Output the entire listing below exactly as it stands.

┌──

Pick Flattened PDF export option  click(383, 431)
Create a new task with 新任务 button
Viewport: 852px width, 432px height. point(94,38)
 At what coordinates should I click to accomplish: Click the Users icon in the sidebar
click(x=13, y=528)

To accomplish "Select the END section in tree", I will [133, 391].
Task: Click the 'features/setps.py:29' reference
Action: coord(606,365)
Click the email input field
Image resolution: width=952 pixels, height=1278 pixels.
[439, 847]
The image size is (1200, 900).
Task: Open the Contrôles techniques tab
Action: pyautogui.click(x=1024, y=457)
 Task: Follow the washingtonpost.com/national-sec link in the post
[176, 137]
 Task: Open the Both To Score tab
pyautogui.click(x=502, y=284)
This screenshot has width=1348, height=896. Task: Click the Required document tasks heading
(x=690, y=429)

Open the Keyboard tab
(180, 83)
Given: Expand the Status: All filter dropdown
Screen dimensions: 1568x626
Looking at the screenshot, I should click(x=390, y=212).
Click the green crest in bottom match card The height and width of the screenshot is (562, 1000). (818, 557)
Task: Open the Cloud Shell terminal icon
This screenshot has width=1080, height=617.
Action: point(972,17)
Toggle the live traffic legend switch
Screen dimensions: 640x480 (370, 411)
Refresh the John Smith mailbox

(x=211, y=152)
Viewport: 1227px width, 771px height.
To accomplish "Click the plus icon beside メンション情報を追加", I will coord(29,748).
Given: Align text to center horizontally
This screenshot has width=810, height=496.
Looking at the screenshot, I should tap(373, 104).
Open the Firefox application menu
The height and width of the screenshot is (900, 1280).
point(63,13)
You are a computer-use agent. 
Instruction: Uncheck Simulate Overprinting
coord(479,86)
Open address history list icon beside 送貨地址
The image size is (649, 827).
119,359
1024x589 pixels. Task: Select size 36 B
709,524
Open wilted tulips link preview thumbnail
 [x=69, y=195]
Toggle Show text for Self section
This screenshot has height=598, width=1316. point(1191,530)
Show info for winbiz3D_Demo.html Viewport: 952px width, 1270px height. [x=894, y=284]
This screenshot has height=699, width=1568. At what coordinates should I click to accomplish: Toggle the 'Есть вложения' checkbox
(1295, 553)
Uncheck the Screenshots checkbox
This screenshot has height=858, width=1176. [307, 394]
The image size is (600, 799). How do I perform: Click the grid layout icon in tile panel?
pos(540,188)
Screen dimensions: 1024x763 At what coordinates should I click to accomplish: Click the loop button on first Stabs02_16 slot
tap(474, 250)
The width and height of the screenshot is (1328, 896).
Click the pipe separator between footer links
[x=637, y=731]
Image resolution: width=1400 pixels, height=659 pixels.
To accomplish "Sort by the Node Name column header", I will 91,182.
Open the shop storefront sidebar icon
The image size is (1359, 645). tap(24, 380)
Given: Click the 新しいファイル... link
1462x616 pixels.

└──

Task result
Pick Flattened PDF export option  click(383, 431)
Create a new task with 新任务 button
Viewport: 852px width, 432px height. point(94,38)
 At what coordinates should I click to accomplish: Click the Users icon in the sidebar
click(x=13, y=528)

To accomplish "Select the END section in tree", I will [133, 391].
Task: Click the 'features/setps.py:29' reference
Action: coord(606,365)
Click the email input field
Image resolution: width=952 pixels, height=1278 pixels.
[439, 847]
The image size is (1200, 900).
Task: Open the Contrôles techniques tab
Action: pyautogui.click(x=1024, y=457)
 Task: Follow the washingtonpost.com/national-sec link in the post
[176, 137]
 Task: Open the Both To Score tab
pyautogui.click(x=502, y=284)
This screenshot has width=1348, height=896. Task: Click the Required document tasks heading
(x=690, y=429)

Open the Keyboard tab
(180, 83)
Given: Expand the Status: All filter dropdown
Screen dimensions: 1568x626
Looking at the screenshot, I should click(x=390, y=212).
Click the green crest in bottom match card The height and width of the screenshot is (562, 1000). (818, 557)
Task: Open the Cloud Shell terminal icon
This screenshot has width=1080, height=617.
Action: point(972,17)
Toggle the live traffic legend switch
Screen dimensions: 640x480 (370, 411)
Refresh the John Smith mailbox

(x=211, y=152)
Viewport: 1227px width, 771px height.
To accomplish "Click the plus icon beside メンション情報を追加", I will coord(29,748).
Given: Align text to center horizontally
This screenshot has width=810, height=496.
Looking at the screenshot, I should tap(373, 104).
Open the Firefox application menu
The height and width of the screenshot is (900, 1280).
point(63,13)
You are a computer-use agent. 
Instruction: Uncheck Simulate Overprinting
coord(479,86)
Open address history list icon beside 送貨地址
The image size is (649, 827).
119,359
1024x589 pixels. Task: Select size 36 B
709,524
Open wilted tulips link preview thumbnail
 [x=69, y=195]
Toggle Show text for Self section
This screenshot has height=598, width=1316. point(1191,530)
Show info for winbiz3D_Demo.html Viewport: 952px width, 1270px height. [x=894, y=284]
This screenshot has height=699, width=1568. At what coordinates should I click to accomplish: Toggle the 'Есть вложения' checkbox
(1295, 553)
Uncheck the Screenshots checkbox
This screenshot has height=858, width=1176. [307, 394]
The image size is (600, 799). How do I perform: Click the grid layout icon in tile panel?
pos(540,188)
Screen dimensions: 1024x763 At what coordinates should I click to accomplish: Click the loop button on first Stabs02_16 slot
tap(474, 250)
The width and height of the screenshot is (1328, 896).
Click the pipe separator between footer links
[x=637, y=731]
Image resolution: width=1400 pixels, height=659 pixels.
To accomplish "Sort by the Node Name column header", I will 91,182.
Open the shop storefront sidebar icon
The image size is (1359, 645). tap(24, 380)
Given: Click the 新しいファイル... link
1462x616 pixels.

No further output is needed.